# Aim of the exercise
Rewrite the records below, changing "button" to "control" wherever it occurs and leaving everything else as it is. Leave the pictures out.
## START Records for processing
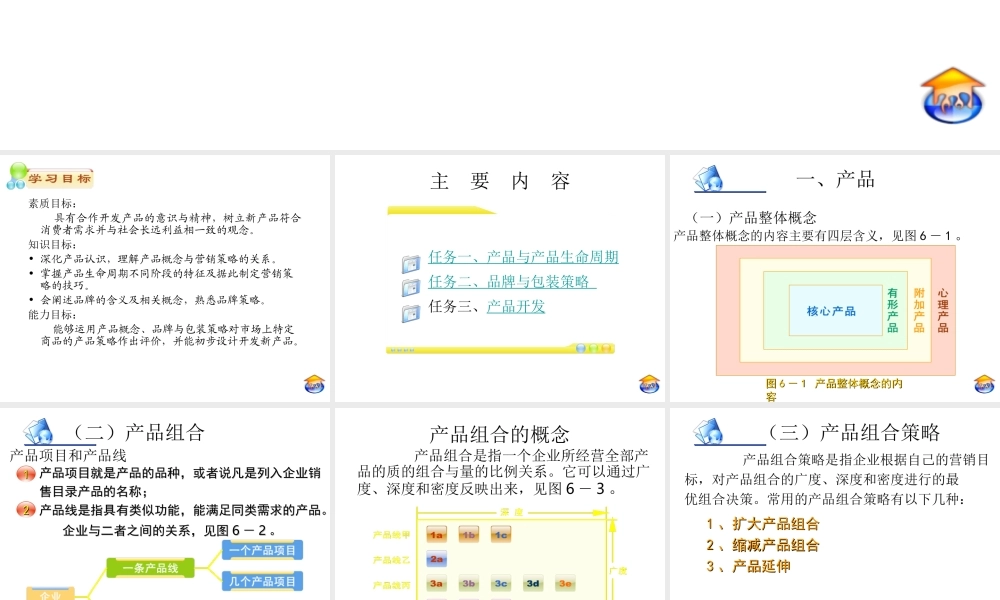Open the 任务一、产品与产品生命周期 hyperlink
This screenshot has height=600, width=1000.
523,257
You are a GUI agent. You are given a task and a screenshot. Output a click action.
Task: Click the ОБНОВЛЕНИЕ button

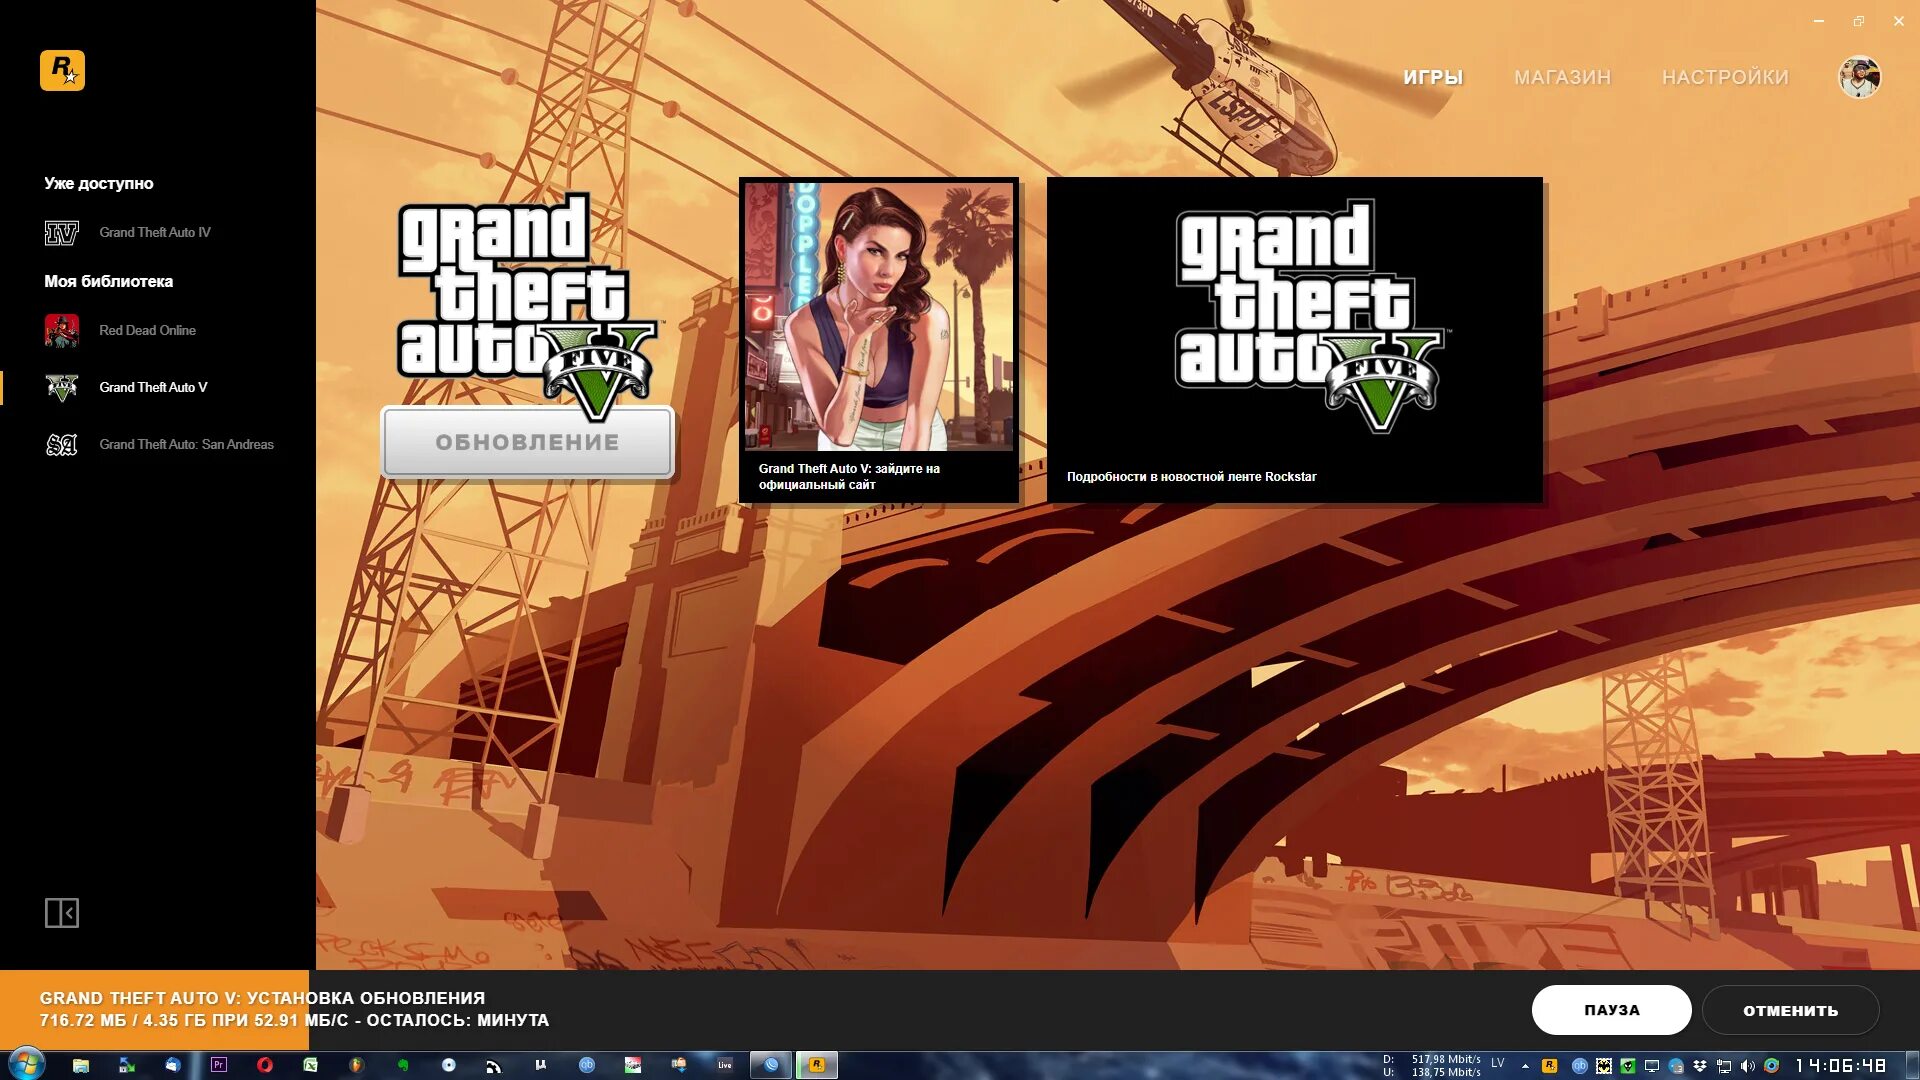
## END Records for processing
# Exercise solution
Open the 任务一、产品与产品生命周期 hyperlink
This screenshot has height=600, width=1000.
523,257
You are a GUI agent. You are given a task and a screenshot. Output a click action.
Task: Click the ОБНОВЛЕНИЕ control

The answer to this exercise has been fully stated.